To make matters worse, the Westerners brought in by the companies often racked up huge administrative and security costs even though they simply hired Iraqi subcontractors to do the work and seldom ventured out of fortresslike compounds.
But in what Mr. Bowen says has become a trend, the judicial complex in Ramadi was contracted directly to an Iraqi company, called Almco, was negotiated for a fixed price and is taking shape under the daily supervision of company managers and P.R.T. officials.
The head of the company, Namir al-Akabi, a large, urbane man with excellent English, trudged around with the group during the inspection. Mr. Akabi knows his reconstruction history: he worked with some of the big Western contractors early in the effort and saw their flaws firsthand.
Mr. Akabi said the Western company’s main advantage was that they knew how to write contract proposals in a format acceptable to the United States government.

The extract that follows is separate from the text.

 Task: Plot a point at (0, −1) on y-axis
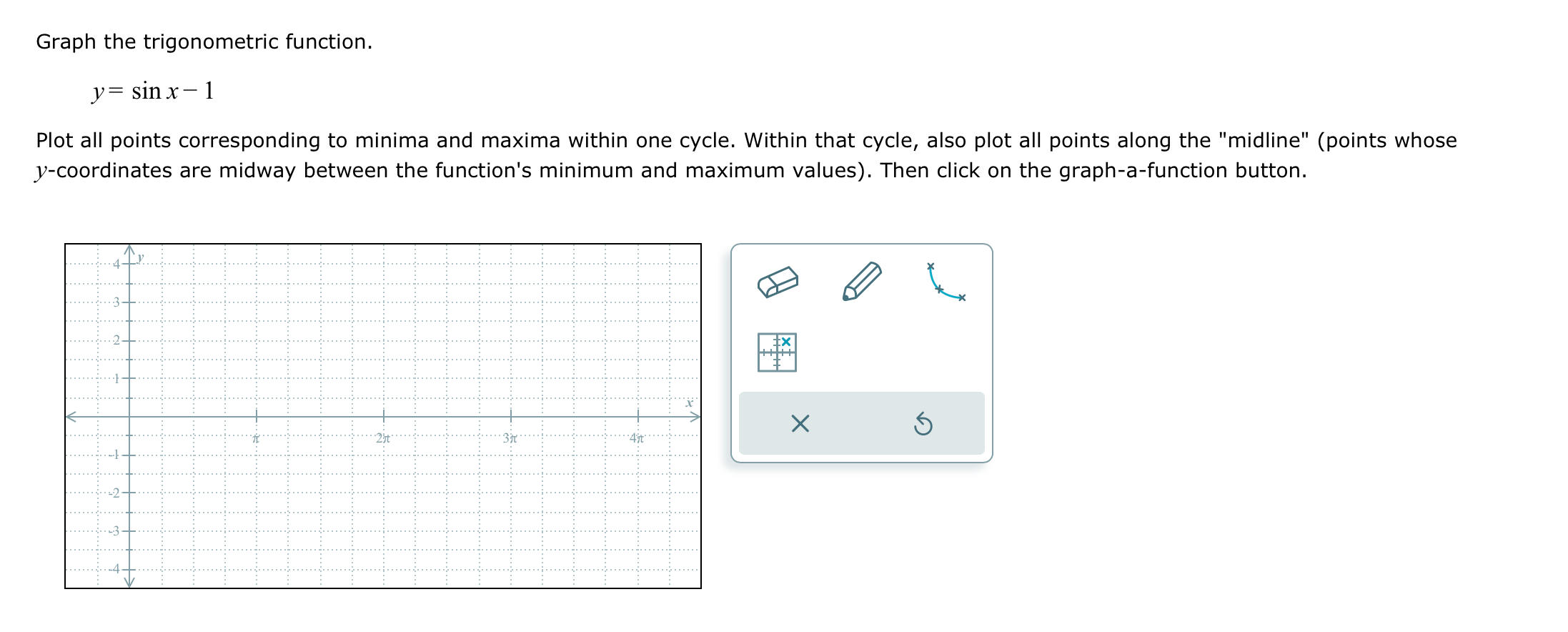point(129,455)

Since Iraqis gained some of those skills, the situation has strikingly changed, and Mr. Akabi appeared momentarily sheepish when someone asked how much business his company was doing these days.
“Sir, total about $300 million a year I am turning over,” Mr. Akabi said finally.
Perhaps the most remarkable thing about the judicial complex itself is that it is being built in Ramadi, which not long ago appeared so irredeemably violent that it might have been a scene from “Apocalypse Now.” But during Mr. Bowen’s visit, not a single explosion or burst of gunfire was heard.
When asked what the biggest factor was in carrying out reasonably successful projects these days, Colonel Dougherty did not hesitate in his answer: security.
“In the past, you couldn’t get out and monitor projects,” he said. “That makes a huge difference.”
But if there has been one theme running throughout Mr. Bowen’s stream of reports, it is that projects in Iraq have been doomed less by violence than by failures in the everyday tasks of planning, management and construction. For example, his inspection team, part of which was with him, seems to have a particular talent for discovering substandard concrete, nonfunctioning toilets and dangerous wiring.
Appropriately, Mr. Bowen, whose earnest demeanor might best be described as straight out of “Mr. Smith Goes to Iraq,” dispenses with the war-zone panache that consumes so many Western civilians who arrive here with a grander idea of their role. Last Tuesday, protected by a private security detail wearing what appeared to be designer flight suits, Mr. Bowen wore baggy brown pants and a button-down shirt that could have been purchased in the men’s section at Macy’s.
(When asked about his penny loafers, Mr. Bowen denied that he was trying to make a cryptic fashion statement, saying he had simply been in a rush in the morning and put on the wrong shoes. They did allow Colonel Dougherty to display a bit of Southern graciousness as the group wandered into deeper and deeper dust at one point. “I tell you what, since you’re in loafers, why don’t we cut back and get to the road,” the colonel said. Mr. Bowen’s reply: “Good.”)
With Mr. Bowen having recently survived the third major attempt with strong political overtones to shut down his office — allies of President Bush’s White House have never been pleased with Mr. Bowen’s disclosures — it looks as if the rebuilding program will still have to pass muster with his team. The current Congressional mandate essentially keeps Mr. Bowen’s office open as long as there is any rebuilding money to spend. So his office, like the reconstruction itself, still has some life in it.